Diversify Your Investments

One aspect of retirement planning is investing, and you should try to start saving as early as you can. Investing may seem complicated, but it’s actually very straightforward. You’re going to need to invest in different types of investments.

One of the most important things to do is to diversify your investments.

What is diversification?

That means you put your money into different types of assets, such as stocks, bonds, real estate, and gold. Diversification is crucial because it “reduces sensitivity to overall portfolio movements, allows for exposure to different real interest rates and inflation, and helps reduce the degree of uncertainty.”

Diversifying allows your money to grow faster and more safely, which makes it less susceptible to drastic losses or downturns in various markets.

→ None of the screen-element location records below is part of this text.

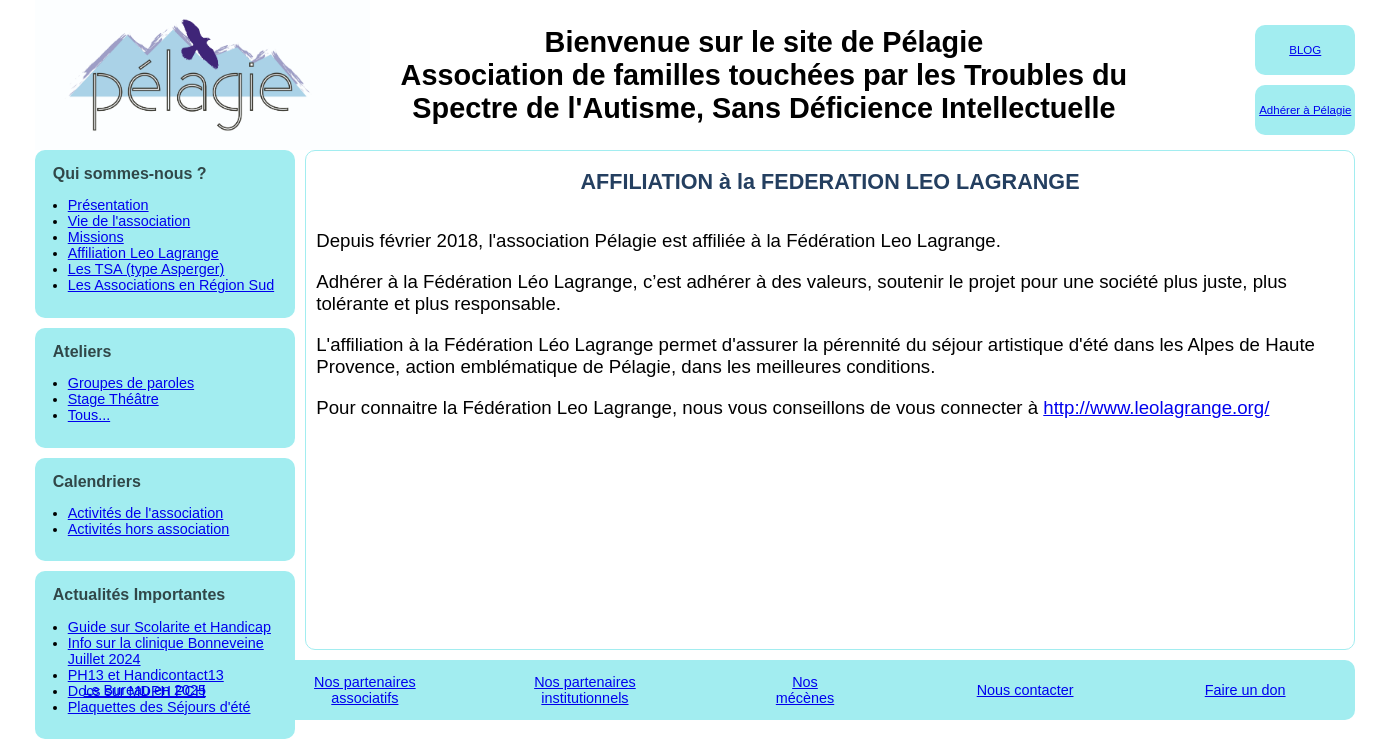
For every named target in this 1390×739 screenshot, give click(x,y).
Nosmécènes (805, 690)
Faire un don (1245, 690)
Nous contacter (1025, 690)
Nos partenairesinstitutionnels (585, 690)
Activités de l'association (146, 513)
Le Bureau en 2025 (145, 690)
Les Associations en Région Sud (171, 285)
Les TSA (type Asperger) (146, 269)
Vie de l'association (129, 221)
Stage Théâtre (113, 399)
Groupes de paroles (131, 383)
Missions (96, 237)
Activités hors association (149, 529)
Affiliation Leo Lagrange (143, 253)
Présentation (108, 205)
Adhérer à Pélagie (1305, 110)
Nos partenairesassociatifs (365, 690)
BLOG (1305, 50)
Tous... (89, 415)
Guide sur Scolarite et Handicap (169, 627)
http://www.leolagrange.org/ (1156, 407)
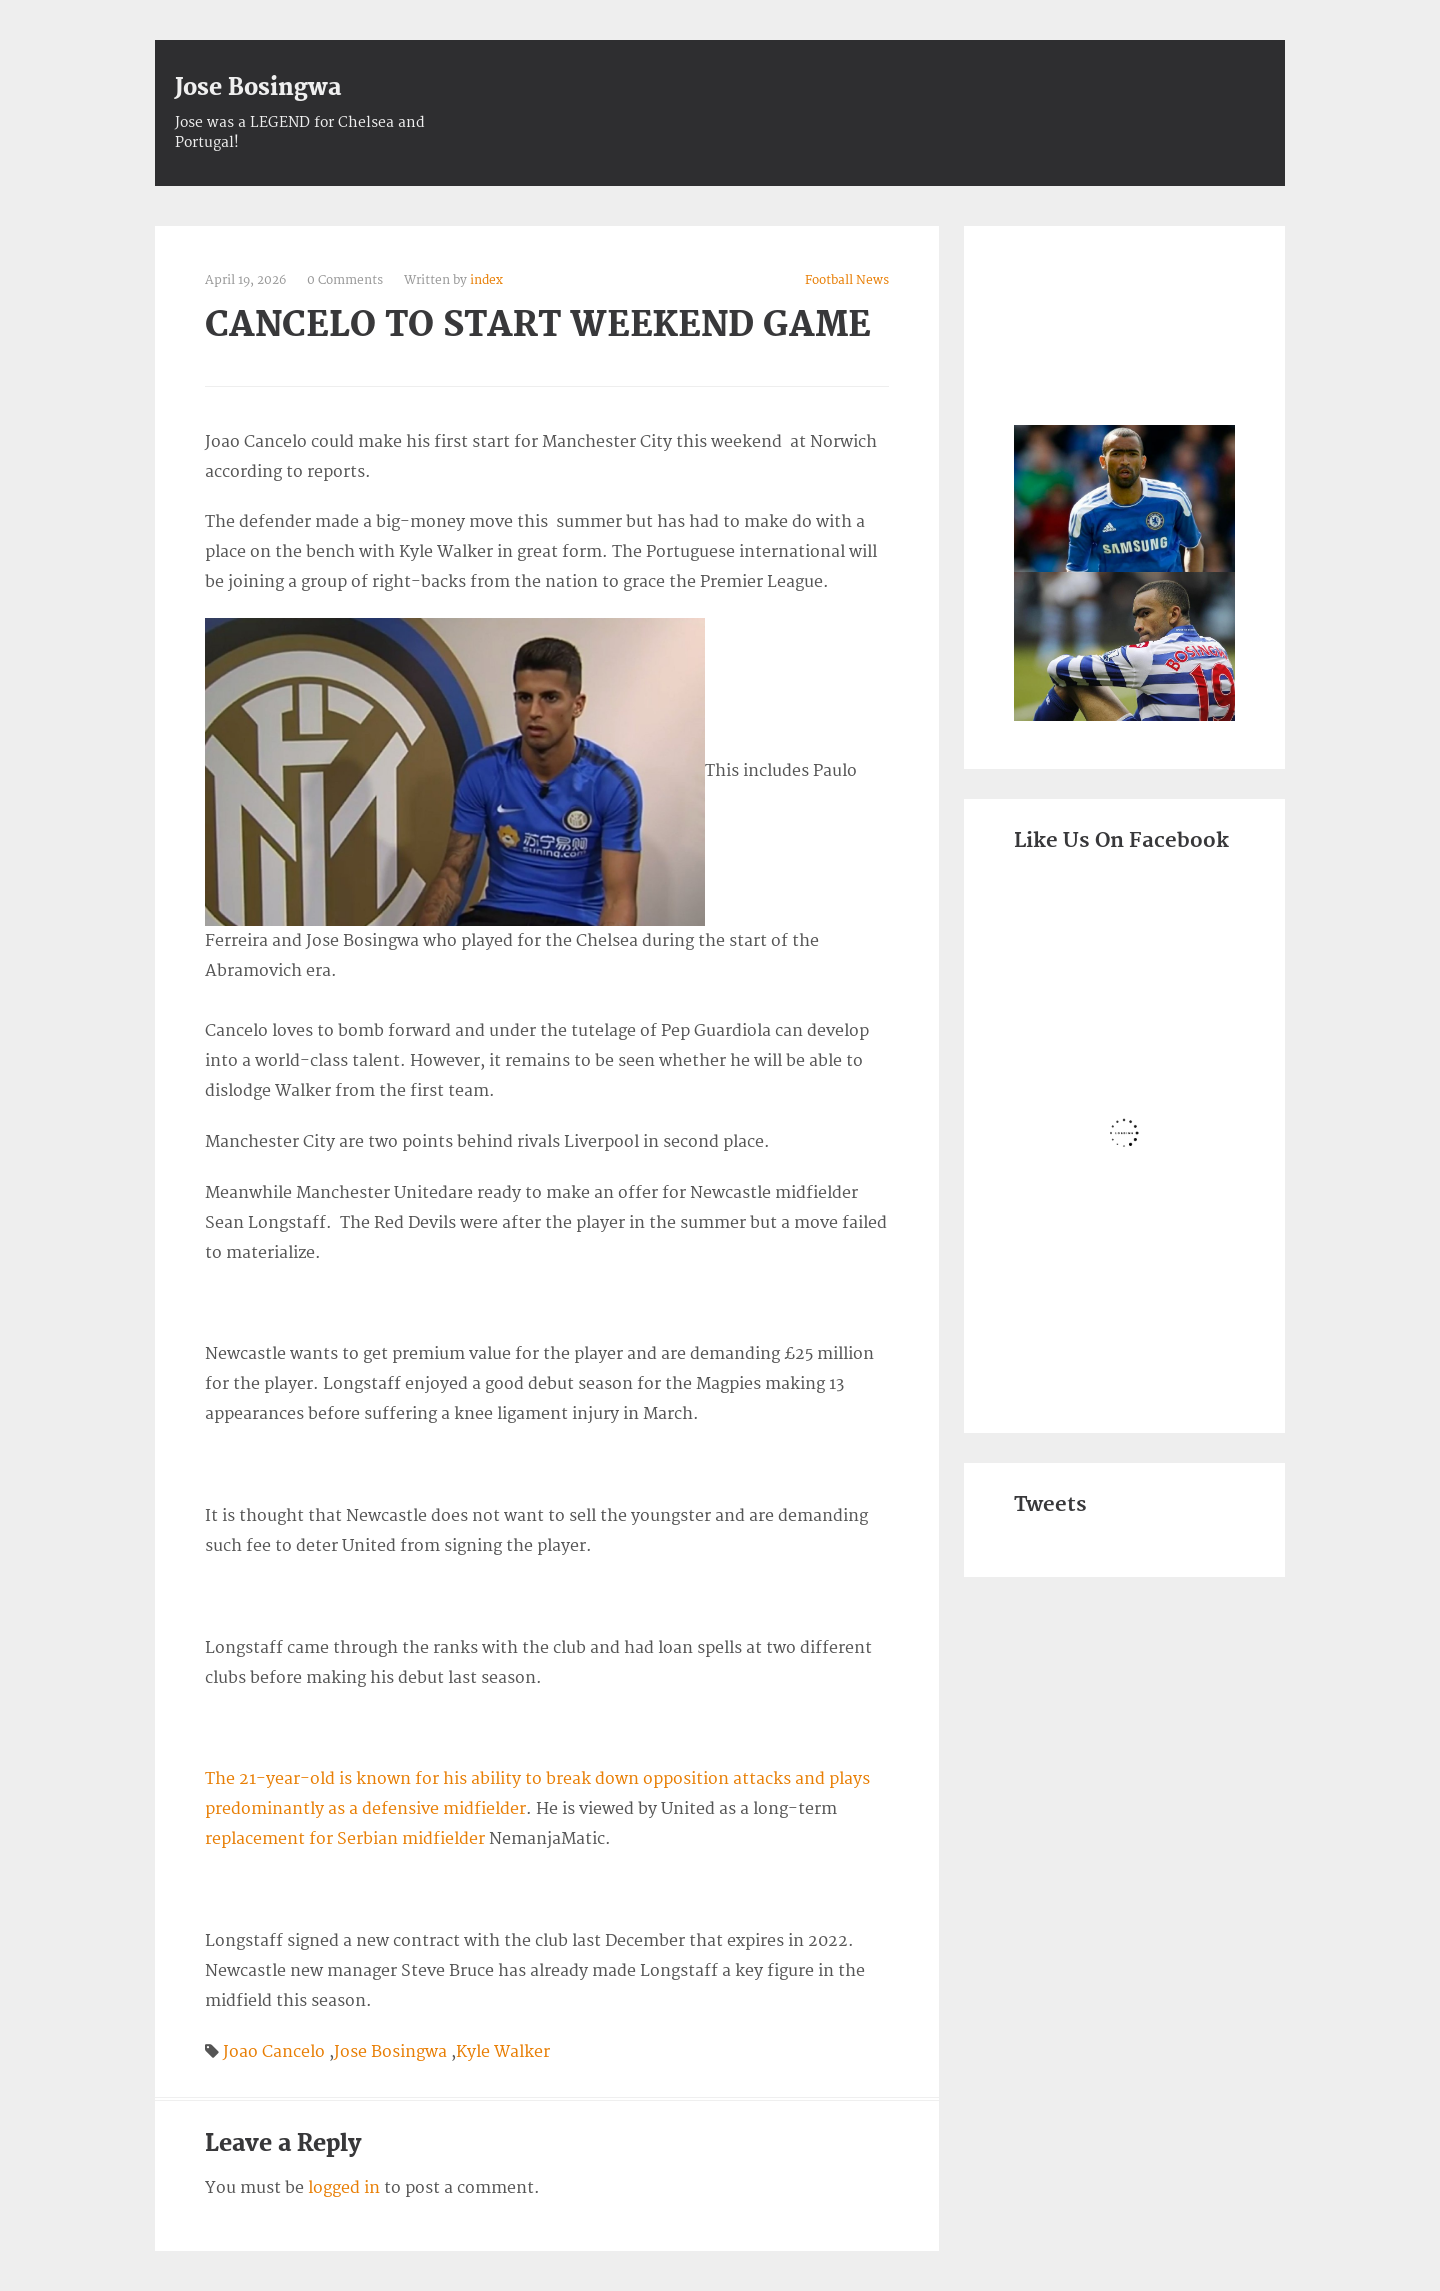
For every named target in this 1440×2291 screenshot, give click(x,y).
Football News (847, 280)
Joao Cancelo (274, 2052)
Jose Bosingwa (258, 88)
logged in (344, 2188)
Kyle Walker (503, 2052)
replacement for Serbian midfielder (345, 1839)
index (486, 280)
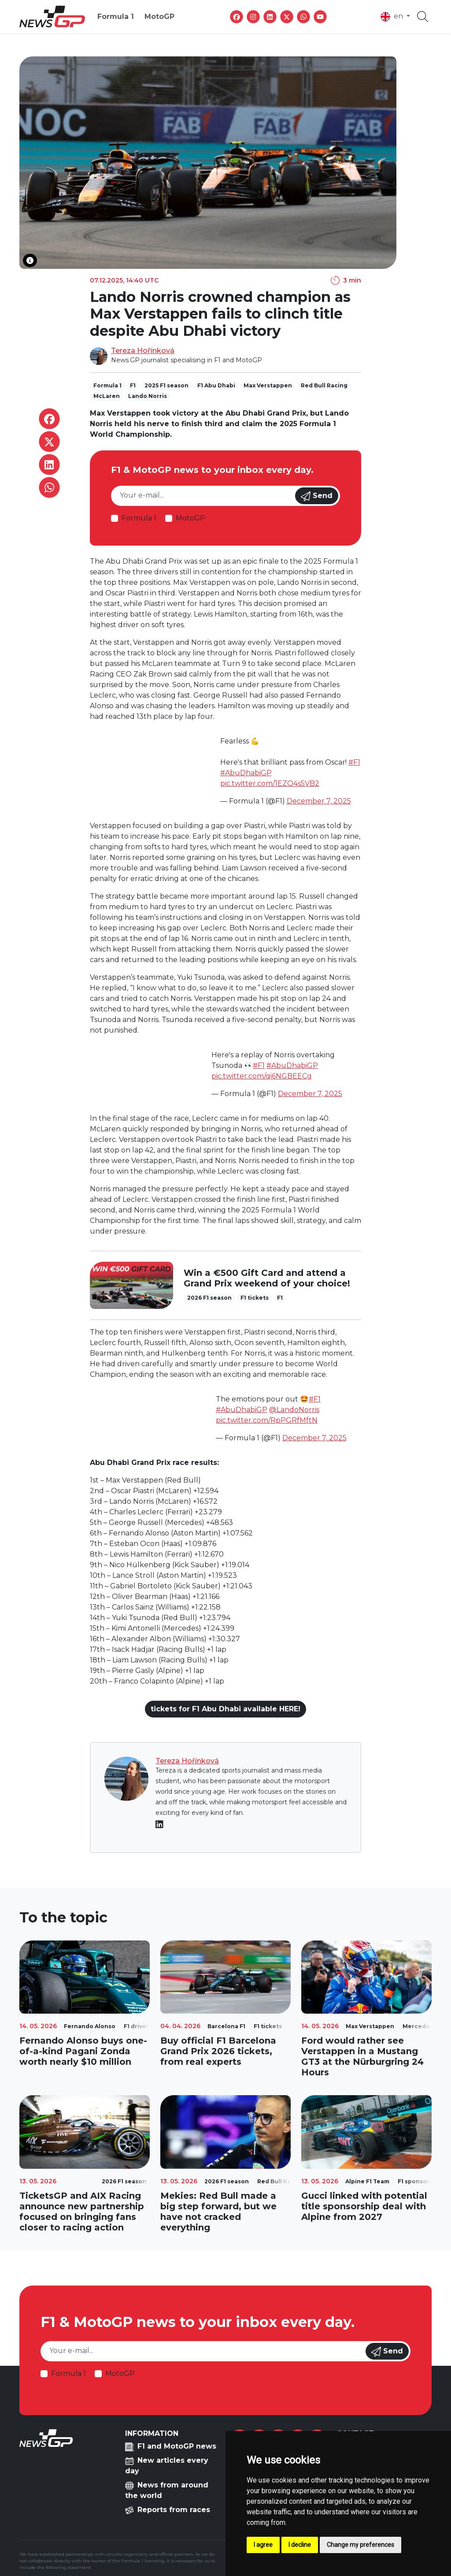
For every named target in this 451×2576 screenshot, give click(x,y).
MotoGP (159, 16)
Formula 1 (115, 16)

You should use an investment vehicle that will help you diversify your portfolio, such as an investment company that deals with various types of investments, or an individualized retirement account.

For example, if you have your money in corporate bonds, you might want to put some in Treasury bonds or money markets.

Automate Your Savings

Once you start saving for your retirement, don’t stop. The easiest way to do this is to have all of your savings – employer, personal, and tax-advantage accounts – deducted directly from your paycheck and put into a 401(k) or a similar workplace retirement account. Furthermore, as soon as you’re eligible to do so, convert your tax-advantage 401(k) to a Roth 401(k) or convert your taxable investment account to a Roth IRA. In the short term, these moves will cost you money, but they will allow you to grow your savings tax-free, and they will allow you to retire tax-free should you choose to actively withdraw funds from your accounts instead of letting your savings generate income over time.